En même temps il saisit Martel à bras le corps, et, usant de sa force supérieure, il le mit hors d’état de faire un mouvement.

— Ouvre la porte, Prégent, dit-il. — Prégent ouvrit la porte.

Le vieillard franchit le seuil, souleva son fils entre ses bras, et l’étreignit contre sa poitrine.

C’était de la fureur, — ou c’était le dernier adieu d’une délirante tendresse.

Martel perdait le souffle.

Le vieillard lui mit au front un baiser furtif et le jeta brisé au plus épais du taillis.

— Que Dieu garde, dit-il avec une émotion profonde, le dernier des Carhoat !

Il rentra dans la maison et referma la porte derrière lui à double tour.

— Allons, enfants, buvons ! s’écria-t-il, rions ! chantons !… Il n’y a plus ici de trouble-fête.

. . . . . . . . . . . . . . . . . . . . . . . . .

Mademoiselle de Presmes avait repris ses sens, grâce aux soins de Petit René.

Quand ses forces furent un peu revenues, l’enfant la releva et guida ses pas chancelants jusqu’à l’issue secrète qui se trouvait au sommet du plateau de Marlet.

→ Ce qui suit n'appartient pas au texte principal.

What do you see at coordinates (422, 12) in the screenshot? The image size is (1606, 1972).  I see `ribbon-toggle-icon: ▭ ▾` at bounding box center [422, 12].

Lucienne souffrait. La lassitude et la frayeur arrêtaient sa marche à chaque pas.

L’enfant la soutenait, et lui rendait courage.

Ils furent bien longtemps à traverser les taillis et la longue avenue. — Ils arrivèrent enfin à la grille de Presmes, et comme Lucienne remerciait avec effusion son jeune sauveur, René lui baisa la main en disant : — Aimez bien mon frère Martel ! — Puis s’approchant de son oreille, il ajouta tout bas :

— Et vous, qui êtes si riche, mademoiselle, donnez une dot à Bleuette, afin qu’elle épouse celui qu’elle aime, et qu’elle soit bien heureuse…

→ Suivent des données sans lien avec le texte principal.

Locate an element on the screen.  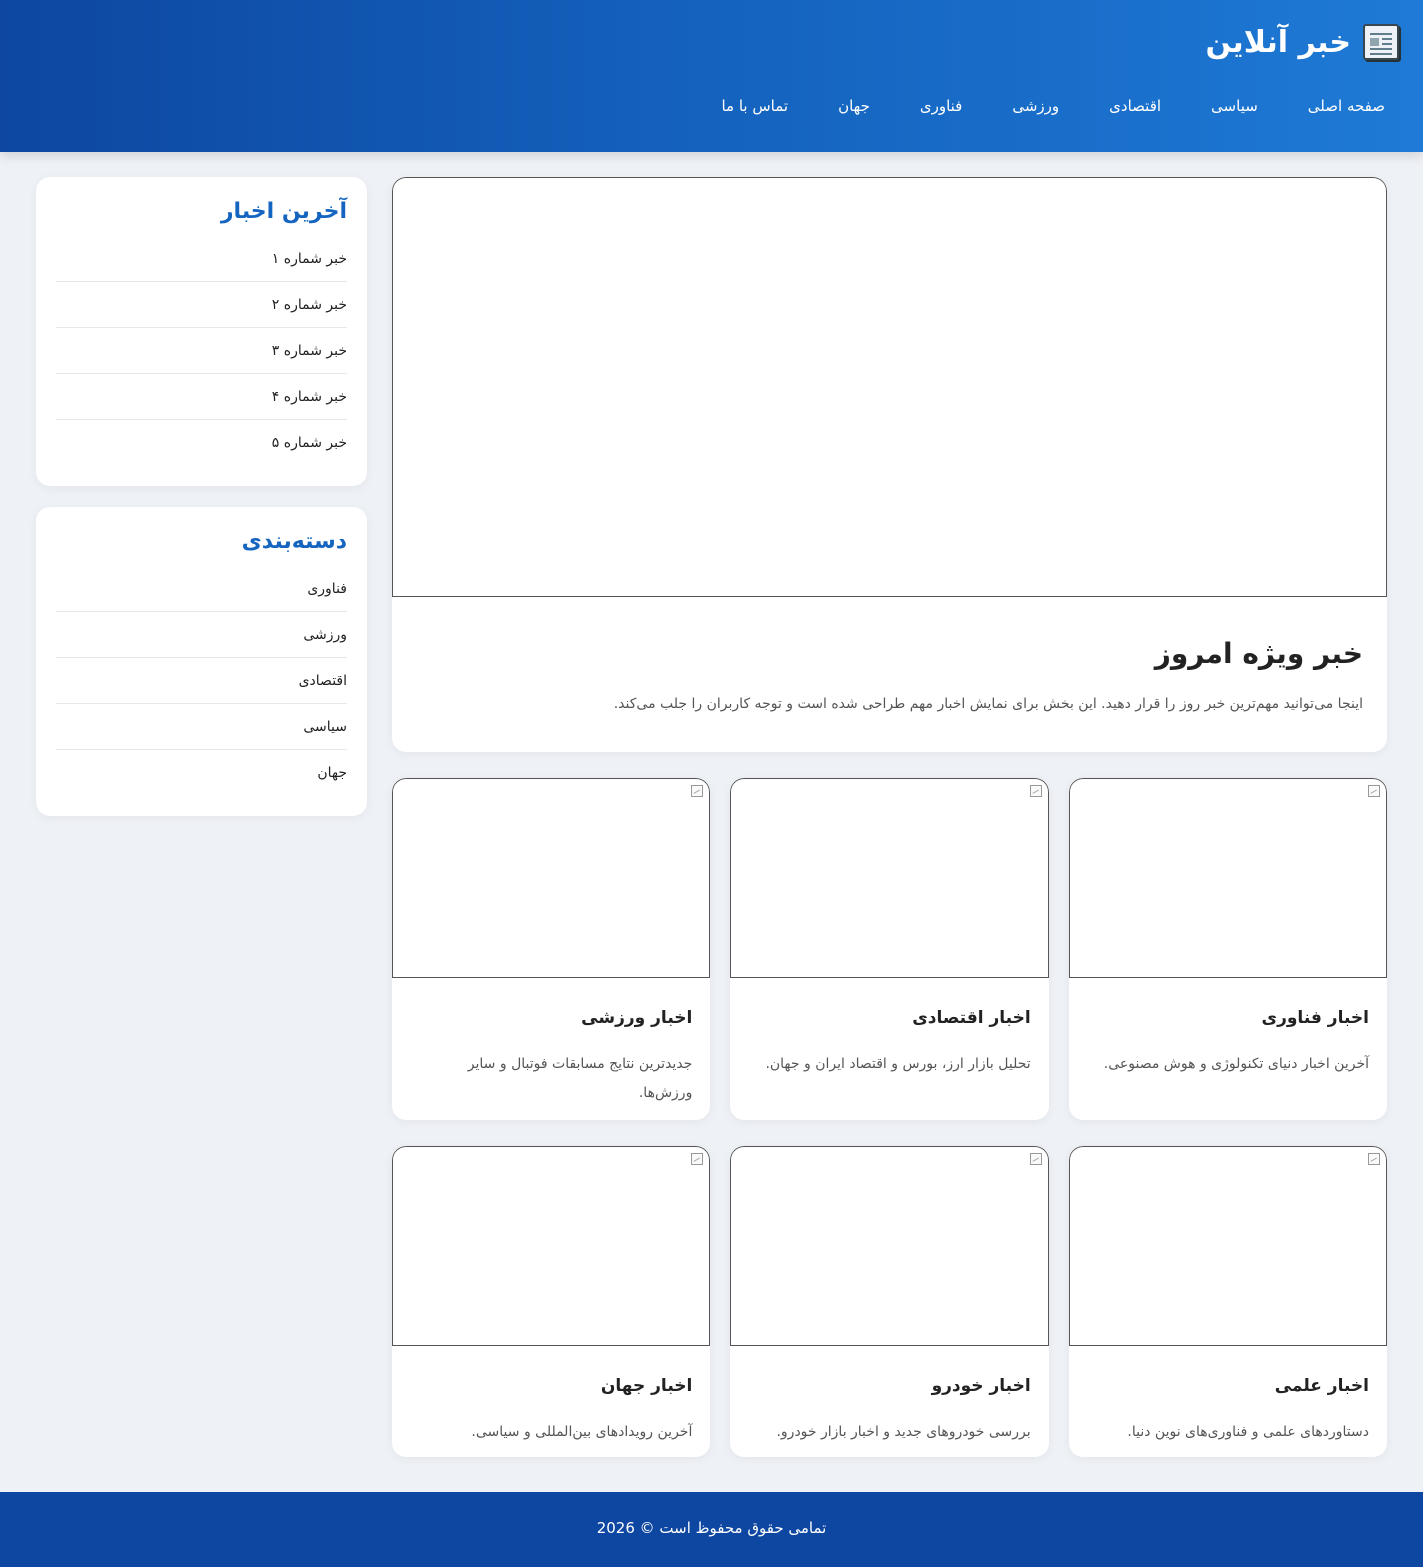
card-title: اخبار خودرو is located at coordinates (981, 1386).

Une larme se balançait aux cils de sa paupière… — Il s’enfuit.

Lorsqu’il rentra dans le souterrain, la porte de la ferme s’ouvrait, et M. le marquis de Carhoat, suivi de sa fille, s’introduisait dans la salle où étaient les habillements et les munitions.

René les vit rouler vers le couloir un des tonneaux remplis de poudre.

— Mon fils Martel a raison, disait le vieillard, — il faut que Carhoat meure.

Laure répondit :

— Je suis prête, monsieur mon père. — Puis elle ajouta après un silence :

— Mais lui, notre noble Martel, pourquoi subirait-il la peine de nos fautes ?

— Martel ne mourra point, répondit le vieillard. — Ils resteront deux bons cœurs, deux âmes pures, — si René, le pauvre enfant, vit encore, — pour relever le nom de Carhoat. — Il s’arrêta et ajouta tout bas :

— Que nous avons déshonoré !

Le tonneau de poudre était dressé contre la porte de la ferme. Le vieillard y fit un trou, et alla chercher, parmi les objets qui avaient servi trois ans auparavant au siège du château de Presmes, une mèche soufrée qu’il introduisit dans le trou. — Puis il mit le feu à l’extrémité de la mèche.